New postby MajestyJo » Wed Feb 10, 2010 12:09 pm

Humility, as a word and as an ideal, has a very bad time of it in our world.

Not only is the idea misunderstood; the word itself is often intensely
disliked. Many people haven't even a nodding acquaintance with humility as a way of life. Much of the everyday talk we hear, and a great deal of what we read, highlights man's pride in his own achievements.

AA 12 & 12


Most people see the word and think humiliation. So many of us has experienced it prior to recovery, that we don't want to even look at the word let alone explore what it means.

Two phrases that stand out for me when I see the word came fro two old-timers.

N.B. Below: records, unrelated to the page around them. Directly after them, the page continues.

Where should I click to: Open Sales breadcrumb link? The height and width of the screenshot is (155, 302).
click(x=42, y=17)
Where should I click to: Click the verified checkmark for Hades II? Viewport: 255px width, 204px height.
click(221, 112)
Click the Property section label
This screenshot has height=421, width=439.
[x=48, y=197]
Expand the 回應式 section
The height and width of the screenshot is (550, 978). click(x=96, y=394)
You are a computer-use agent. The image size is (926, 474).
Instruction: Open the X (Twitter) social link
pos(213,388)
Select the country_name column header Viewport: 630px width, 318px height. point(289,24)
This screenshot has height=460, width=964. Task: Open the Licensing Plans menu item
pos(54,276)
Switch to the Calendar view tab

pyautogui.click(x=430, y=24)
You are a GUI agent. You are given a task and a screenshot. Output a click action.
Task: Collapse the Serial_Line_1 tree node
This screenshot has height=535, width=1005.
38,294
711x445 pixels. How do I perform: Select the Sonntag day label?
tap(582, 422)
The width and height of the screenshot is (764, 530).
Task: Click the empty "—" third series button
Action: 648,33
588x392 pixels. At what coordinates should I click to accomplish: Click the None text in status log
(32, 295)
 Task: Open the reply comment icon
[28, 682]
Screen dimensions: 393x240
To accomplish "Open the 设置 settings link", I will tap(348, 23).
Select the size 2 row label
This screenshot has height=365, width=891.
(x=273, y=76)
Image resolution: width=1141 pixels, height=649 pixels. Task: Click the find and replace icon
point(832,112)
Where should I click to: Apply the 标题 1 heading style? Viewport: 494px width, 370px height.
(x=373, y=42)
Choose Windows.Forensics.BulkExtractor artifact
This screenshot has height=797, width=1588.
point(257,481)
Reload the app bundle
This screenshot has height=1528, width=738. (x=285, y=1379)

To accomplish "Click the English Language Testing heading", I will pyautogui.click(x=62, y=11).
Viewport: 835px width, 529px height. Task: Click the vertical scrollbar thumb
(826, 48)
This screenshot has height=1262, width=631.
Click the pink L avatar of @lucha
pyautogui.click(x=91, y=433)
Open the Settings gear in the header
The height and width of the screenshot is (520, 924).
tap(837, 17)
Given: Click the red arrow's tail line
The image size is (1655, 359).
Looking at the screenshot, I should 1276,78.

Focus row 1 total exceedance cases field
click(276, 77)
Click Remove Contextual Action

"Humility means to become teachable."

"If you hear someone say they have humility, you know they don't have it."

There are different views and viewpoints on the subject.

http://www.livinglifefully.com/humility.html

http://www.spirithome.com/humility.html

For me it is getting out of pride and ego, looking at the true self and being whole through the love and grace of God. Not of myself, but accepting that without my God, I am nothing.

Prior to recovery, I was the leading authority in everything. Just ask me! I think I can still come across that way, but don't mean it in a negative way, I just share what has been given to me by the people in the Fellowship and through my own meditation and prayer. I do know that my way won't work for everyone. Everyone has to find their own way.

Like the saying, "I have been doing this for "x" number of years, and am not about to change. That is ego. I have been doing this a long time but it no longer serves me and I need to change it is an act of humility.

To be continued...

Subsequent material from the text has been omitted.